▶ Your objective: Would you please transcribe, exactly as written, the lines of the entries below starting at the one that holds "Tunceli (252, 2251)" and ending at the one that holds "Ghatkol (327, 1814)", both included?

#### Records ####

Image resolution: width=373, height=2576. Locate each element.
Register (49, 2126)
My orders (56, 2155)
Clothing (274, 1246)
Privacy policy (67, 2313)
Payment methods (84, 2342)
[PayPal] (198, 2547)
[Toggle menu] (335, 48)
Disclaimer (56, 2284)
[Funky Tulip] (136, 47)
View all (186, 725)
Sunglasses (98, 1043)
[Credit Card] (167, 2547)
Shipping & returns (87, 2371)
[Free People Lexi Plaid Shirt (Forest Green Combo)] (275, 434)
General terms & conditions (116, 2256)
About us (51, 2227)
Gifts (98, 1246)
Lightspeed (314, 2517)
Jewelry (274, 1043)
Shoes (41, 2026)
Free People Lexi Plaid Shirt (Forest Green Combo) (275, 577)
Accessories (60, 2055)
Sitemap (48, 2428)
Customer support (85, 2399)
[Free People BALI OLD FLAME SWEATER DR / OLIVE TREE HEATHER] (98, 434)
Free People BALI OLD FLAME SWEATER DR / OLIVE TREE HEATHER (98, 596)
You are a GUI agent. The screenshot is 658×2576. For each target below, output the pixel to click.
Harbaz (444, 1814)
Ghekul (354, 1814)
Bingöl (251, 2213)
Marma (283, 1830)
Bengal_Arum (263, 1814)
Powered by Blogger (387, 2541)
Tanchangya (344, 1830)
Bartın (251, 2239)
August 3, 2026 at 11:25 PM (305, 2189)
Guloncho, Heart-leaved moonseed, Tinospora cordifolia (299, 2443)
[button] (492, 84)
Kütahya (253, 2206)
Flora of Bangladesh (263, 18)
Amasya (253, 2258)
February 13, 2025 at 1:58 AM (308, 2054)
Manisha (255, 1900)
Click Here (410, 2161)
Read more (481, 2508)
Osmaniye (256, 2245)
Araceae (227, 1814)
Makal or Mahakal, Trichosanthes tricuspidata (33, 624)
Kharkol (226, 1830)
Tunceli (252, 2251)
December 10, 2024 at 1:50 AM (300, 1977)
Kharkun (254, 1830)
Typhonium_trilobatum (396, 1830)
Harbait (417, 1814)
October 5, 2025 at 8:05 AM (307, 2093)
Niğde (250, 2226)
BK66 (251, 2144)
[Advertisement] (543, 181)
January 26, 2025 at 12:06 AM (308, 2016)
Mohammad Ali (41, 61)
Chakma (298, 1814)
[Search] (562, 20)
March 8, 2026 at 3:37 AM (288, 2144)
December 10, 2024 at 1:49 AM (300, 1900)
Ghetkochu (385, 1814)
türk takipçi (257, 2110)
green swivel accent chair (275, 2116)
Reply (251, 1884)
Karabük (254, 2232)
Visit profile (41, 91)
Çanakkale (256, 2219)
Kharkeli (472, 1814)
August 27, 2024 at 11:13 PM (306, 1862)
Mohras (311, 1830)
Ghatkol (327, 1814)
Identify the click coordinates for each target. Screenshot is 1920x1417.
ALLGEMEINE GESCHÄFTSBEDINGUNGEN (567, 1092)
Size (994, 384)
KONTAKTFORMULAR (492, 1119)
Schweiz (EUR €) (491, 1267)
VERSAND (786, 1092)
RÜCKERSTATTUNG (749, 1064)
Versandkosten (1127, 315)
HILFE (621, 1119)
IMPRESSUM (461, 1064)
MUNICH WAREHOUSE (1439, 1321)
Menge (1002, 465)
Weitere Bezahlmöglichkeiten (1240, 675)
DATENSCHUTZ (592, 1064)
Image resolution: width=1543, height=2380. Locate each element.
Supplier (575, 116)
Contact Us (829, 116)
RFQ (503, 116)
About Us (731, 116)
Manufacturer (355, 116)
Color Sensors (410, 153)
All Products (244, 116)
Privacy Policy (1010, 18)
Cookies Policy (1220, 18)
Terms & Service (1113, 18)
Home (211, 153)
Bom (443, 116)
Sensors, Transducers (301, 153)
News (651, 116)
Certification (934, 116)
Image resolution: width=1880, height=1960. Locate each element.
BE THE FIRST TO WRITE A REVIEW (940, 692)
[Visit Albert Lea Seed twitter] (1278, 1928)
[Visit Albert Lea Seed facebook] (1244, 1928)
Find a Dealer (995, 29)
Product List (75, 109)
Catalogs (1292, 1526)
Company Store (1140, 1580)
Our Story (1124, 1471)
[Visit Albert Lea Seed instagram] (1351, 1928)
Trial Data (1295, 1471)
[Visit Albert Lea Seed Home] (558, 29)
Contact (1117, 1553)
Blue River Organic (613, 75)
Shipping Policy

####

▶ Result of this exercise:
Tunceli (252, 2251)
December 10, 2024 at 1:50 AM (300, 1977)
Kharkun (254, 1830)
Typhonium_trilobatum (396, 1830)
Harbait (417, 1814)
October 5, 2025 at 8:05 AM (307, 2093)
Niğde (250, 2226)
BK66 (251, 2144)
[Advertisement] (543, 181)
January 26, 2025 at 12:06 AM (308, 2016)
Mohammad Ali (41, 61)
Chakma (298, 1814)
[Search] (562, 20)
March 8, 2026 at 3:37 AM (288, 2144)
December 10, 2024 at 1:49 AM (300, 1900)
Ghetkochu (385, 1814)
türk takipçi (257, 2110)
green swivel accent chair (275, 2116)
Reply (251, 1884)
Karabük (254, 2232)
Visit profile (41, 91)
Çanakkale (256, 2219)
Kharkeli (472, 1814)
August 27, 2024 at 11:13 PM (306, 1862)
Mohras (311, 1830)
Ghatkol (327, 1814)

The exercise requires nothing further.